Table of Contents

Overview

Installation Guide

MediaConch is available for use as a command line interface (CLI), a graphical user interface (GUI), a web user interface (WebUI) and server. See our installation guide on how to install with the interface of your choosing.

How to use MediaConch

MediaConch works with virtually any audiovisual file format, but is created to work specifically with Matroska-wrapped FFV1 and LPCM encoded video files. For these files, validation is performed according to the specifications of each of these formats. If, for example, an AVI-wrapped FFV1 and LPCM encoded video file is used, thorough file validation will be performed on the FFV1 and LPCM portions and the AVI file will be minimally checked for validation and approved if these validations pass. MediaConch works with sister projects veraPDF and DPF Manager to perform thorough validation on PDF and TIFF file formats.

*Sponsorship is available for validation-checking for other file formats, when applicable.

Checking files

Files from various sources can be checked with MediaConch, regardless of the chosen interface. A preservationist may check local files, online files, or local folders. “Check local file” allows you to select a file or files from a local computer. “Check online file” allows you to select a file using a URL path. Please note that this feature supports the following application protocols: HTTP/HTTPS/FTP/FTPS. “Check local folder” allows you to select a folder of files from a local computer or volume. For any of these selections, a preservationist may choose from either an existing policy and display in MediaConch or from an imported XSL policy file.

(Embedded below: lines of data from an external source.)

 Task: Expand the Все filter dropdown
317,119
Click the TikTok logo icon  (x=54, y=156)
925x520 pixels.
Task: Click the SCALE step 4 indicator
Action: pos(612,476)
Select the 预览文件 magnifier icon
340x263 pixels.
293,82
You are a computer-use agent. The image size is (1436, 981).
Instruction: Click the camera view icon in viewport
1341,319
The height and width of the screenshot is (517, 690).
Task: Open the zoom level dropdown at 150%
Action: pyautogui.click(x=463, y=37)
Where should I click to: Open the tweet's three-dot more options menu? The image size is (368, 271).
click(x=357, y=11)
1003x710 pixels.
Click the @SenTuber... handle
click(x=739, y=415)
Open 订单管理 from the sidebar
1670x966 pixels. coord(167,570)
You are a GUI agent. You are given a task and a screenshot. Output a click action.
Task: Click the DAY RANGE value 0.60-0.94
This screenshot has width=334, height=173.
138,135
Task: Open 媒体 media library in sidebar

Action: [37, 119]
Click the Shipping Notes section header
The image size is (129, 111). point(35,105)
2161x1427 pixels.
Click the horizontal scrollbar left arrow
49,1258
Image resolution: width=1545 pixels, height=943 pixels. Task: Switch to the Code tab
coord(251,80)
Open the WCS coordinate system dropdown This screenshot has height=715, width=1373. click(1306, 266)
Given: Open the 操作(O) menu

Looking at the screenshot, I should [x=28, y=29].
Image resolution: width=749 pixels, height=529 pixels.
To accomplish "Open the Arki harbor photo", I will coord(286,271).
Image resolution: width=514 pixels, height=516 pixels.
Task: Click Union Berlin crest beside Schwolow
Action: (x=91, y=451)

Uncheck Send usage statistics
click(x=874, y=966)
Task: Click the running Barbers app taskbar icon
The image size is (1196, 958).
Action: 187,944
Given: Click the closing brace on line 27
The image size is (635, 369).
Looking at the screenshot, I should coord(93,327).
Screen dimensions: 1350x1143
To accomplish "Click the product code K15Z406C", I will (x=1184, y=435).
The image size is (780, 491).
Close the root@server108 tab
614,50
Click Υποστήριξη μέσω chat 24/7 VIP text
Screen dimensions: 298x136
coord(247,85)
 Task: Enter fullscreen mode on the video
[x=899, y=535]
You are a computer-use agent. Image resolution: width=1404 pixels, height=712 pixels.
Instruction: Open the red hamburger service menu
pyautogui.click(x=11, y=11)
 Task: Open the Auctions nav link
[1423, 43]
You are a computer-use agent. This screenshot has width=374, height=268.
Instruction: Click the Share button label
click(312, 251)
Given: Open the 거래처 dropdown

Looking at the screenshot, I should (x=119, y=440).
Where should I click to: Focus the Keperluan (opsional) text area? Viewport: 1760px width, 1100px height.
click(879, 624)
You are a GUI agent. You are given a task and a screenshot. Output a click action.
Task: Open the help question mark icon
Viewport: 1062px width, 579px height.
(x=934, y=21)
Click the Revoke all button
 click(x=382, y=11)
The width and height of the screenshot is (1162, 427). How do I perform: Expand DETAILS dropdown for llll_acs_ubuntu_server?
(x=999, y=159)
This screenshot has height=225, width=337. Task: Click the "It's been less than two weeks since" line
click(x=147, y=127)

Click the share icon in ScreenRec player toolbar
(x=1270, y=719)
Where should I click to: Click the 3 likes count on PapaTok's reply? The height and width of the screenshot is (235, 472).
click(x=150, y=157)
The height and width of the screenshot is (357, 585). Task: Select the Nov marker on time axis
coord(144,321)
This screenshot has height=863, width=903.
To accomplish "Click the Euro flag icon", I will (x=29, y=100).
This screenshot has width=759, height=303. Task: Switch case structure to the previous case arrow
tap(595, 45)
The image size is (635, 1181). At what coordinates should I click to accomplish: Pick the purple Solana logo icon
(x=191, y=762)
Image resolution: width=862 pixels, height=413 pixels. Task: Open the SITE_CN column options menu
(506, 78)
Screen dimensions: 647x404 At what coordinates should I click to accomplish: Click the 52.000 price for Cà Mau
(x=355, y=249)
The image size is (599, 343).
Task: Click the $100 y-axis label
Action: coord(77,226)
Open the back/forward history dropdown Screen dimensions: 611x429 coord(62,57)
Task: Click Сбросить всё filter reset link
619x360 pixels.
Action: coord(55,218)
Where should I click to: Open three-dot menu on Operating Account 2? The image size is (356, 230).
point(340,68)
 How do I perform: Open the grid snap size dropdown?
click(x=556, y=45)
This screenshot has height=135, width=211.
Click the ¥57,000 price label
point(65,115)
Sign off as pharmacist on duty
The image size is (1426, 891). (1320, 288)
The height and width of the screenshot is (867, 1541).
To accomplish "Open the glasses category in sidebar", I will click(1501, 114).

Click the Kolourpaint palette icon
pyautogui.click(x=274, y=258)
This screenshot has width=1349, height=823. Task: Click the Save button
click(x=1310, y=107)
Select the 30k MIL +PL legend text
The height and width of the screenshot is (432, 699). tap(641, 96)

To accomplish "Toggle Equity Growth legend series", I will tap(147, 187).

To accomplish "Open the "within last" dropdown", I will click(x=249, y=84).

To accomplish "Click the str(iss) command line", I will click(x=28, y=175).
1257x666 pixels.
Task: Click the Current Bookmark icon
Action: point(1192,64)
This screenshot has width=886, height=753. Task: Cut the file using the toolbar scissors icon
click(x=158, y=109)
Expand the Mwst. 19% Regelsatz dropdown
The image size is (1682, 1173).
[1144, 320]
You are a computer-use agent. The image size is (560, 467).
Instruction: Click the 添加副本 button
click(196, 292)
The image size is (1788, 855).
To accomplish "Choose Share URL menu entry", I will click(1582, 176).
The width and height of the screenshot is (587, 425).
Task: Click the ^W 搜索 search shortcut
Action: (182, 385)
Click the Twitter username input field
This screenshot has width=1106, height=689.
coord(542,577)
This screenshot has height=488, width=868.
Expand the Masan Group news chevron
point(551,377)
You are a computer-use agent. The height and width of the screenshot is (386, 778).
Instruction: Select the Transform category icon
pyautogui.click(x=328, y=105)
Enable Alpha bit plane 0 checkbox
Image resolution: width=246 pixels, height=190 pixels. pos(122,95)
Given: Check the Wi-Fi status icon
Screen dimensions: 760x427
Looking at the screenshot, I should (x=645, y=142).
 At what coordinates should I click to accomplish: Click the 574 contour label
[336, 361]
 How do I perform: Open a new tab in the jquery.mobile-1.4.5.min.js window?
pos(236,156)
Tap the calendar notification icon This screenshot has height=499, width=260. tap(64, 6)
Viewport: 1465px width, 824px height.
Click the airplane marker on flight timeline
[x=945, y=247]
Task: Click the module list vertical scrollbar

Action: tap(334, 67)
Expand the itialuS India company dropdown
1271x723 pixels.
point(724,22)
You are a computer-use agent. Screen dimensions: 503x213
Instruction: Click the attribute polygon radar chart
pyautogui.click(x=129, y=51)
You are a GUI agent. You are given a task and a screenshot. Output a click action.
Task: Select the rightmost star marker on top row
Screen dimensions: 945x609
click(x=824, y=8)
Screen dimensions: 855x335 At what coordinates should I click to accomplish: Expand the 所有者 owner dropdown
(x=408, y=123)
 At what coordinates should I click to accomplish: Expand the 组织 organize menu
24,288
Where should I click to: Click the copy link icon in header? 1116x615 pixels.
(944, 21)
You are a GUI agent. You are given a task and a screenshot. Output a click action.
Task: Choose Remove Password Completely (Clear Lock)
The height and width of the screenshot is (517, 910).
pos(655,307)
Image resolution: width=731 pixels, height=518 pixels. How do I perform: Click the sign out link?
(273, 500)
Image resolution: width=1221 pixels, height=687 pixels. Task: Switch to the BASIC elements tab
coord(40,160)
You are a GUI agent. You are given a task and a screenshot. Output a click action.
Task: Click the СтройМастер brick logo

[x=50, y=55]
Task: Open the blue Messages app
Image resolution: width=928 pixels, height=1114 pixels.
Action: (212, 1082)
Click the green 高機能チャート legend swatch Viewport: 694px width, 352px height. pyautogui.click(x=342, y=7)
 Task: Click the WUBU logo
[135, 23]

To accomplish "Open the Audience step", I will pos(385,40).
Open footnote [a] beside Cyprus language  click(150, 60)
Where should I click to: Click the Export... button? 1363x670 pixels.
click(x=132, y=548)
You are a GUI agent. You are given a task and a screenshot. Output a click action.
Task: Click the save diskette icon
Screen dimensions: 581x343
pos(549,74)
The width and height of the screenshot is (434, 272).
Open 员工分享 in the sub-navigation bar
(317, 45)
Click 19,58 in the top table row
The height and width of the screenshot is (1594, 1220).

In addition to checking files for complex or simple validation, MediaConch also can check files against policies created by memory institutions identifying exactly what specifications a file should require (for example, does this file conform to NTSC or PAL standards?). Please see the next section on policies to learn more.

MediaConch Policies

In MediaConch, users can develop their own policies specific to the needs of their memory institutions. Policies can also be shared between memory institutions, as they can be easily exported and imported between instances or frameworks. CLI, GUI, or WebUI all support the same policy structure.

In the “Policies” section of the GUI or WebUI software, a preservationist can create customized policy tests to check for conformance to a specific set of standards that your collection must adhere to. You can also import previously generated policy sets in XSL format.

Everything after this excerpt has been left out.